Bird then said in another chat:

Companies such as OpenAI, Google, and Microsoft have developed methods to improve accuracy. For example, OpenAI seeks to improve its technology based on feedback from human testers.

When people test ChatGPT, they rate the chatbot’s responses and separate answers that are helpful and truthful from those that aren’t. Then, using a technique called reinforcement learning, the system spends weeks analyzing the ratings to better understand fact and fiction.

A new version of ChatGPT called ChatGPT Plus (available for a $20/month subscription) consistently avoided answering questions about the first mention of artificial intelligence in The Times. This may be the result of reinforcement learning or other changes to the system applied by OpenAI.

Microsoft built the Bing chatbot on top of OpenAI’s underlying technology, called GPT-4, and has layered other methods to improve accuracy. The company uses his GPT-4 to compare chatbot responses to underlying data and evaluate model performance. In other words, Microsoft uses AI to make AI better.

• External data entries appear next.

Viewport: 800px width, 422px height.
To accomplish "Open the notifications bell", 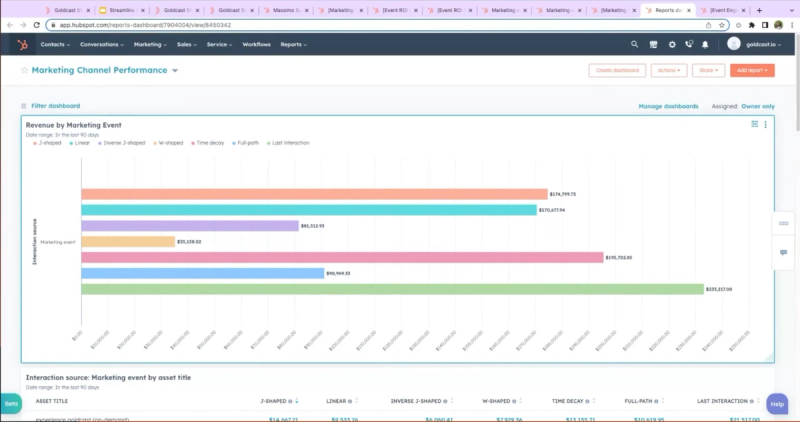I will (x=705, y=44).
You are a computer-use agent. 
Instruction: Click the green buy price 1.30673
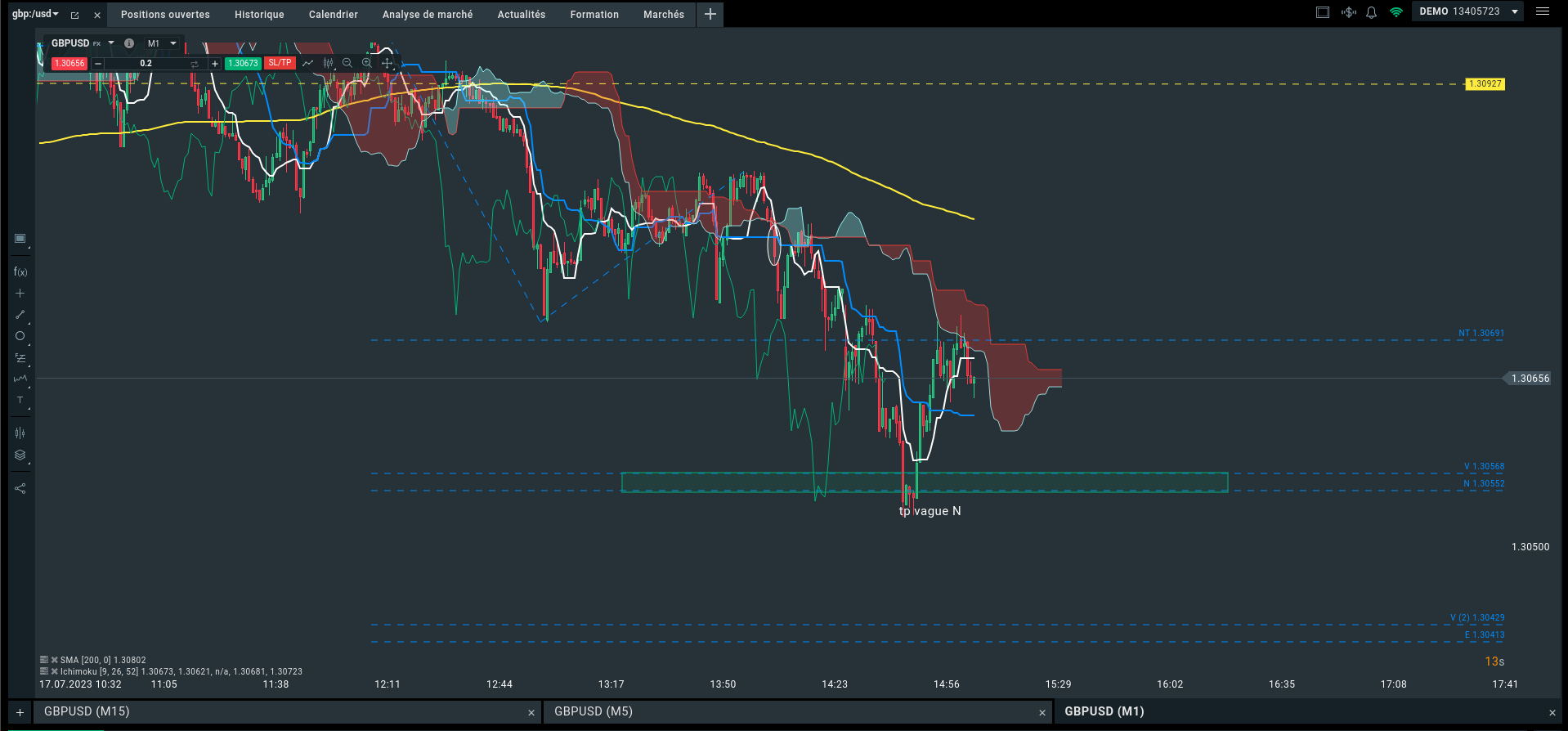click(x=243, y=63)
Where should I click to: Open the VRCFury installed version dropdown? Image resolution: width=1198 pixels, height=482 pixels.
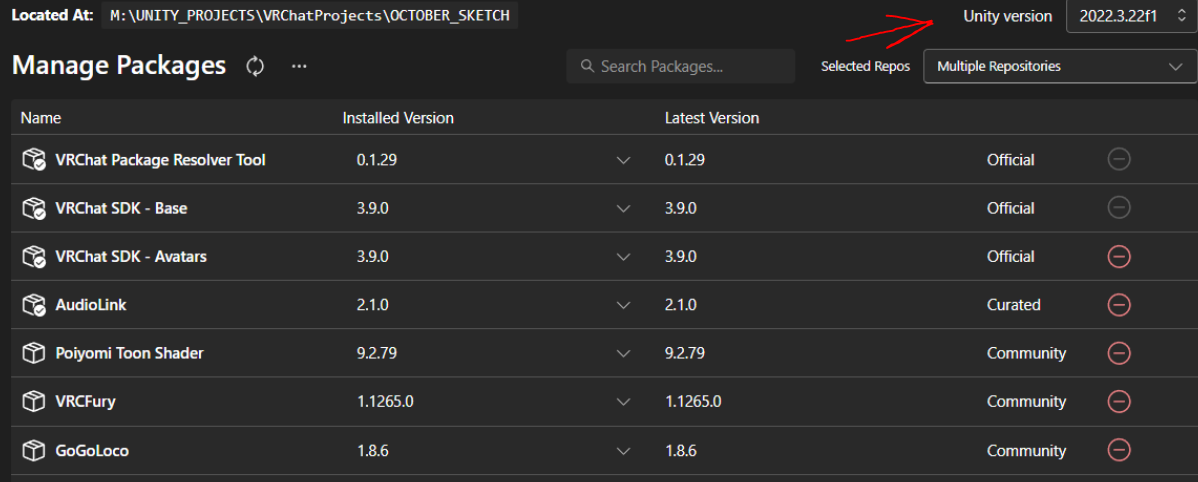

The company is also looking to leverage traditional Internet search engines to improve chatbot responses. When you enter a query into the Bing Chatbot, Microsoft performs an Internet search on the same subject, compiles the results into a query, and sends it to the bot. Sarah Bird, responsible for her AI efforts at Microsoft, says that editing queries can push the system to produce better results.

Google uses similar methods to improve the accuracy of its Bard chatbot. It uses human feedback to improve how the system works, and uses information from Google’s search engine to “ground” the system, said Eli Collins, Google’s vice president of research. .

Byrd said Microsoft does not check the accuracy of bot responses in real time, but is investigating how to do so. Check the accuracy of a small fraction of the results after the fact and use that analysis.

However, being more accurate may also have a downside. Recent research papers From OpenAI. As chatbots become more trustworthy, users may trust them too much.

“Counterintuitively, hallucinations can become more dangerous as models become more truthful, as users build trust when models provide truthful information in familiar domains,” the paper said. said.

Steve Lohr and Nico Grant contributed to the report. Jack Begg and Susan C. Beachy Contributed to research.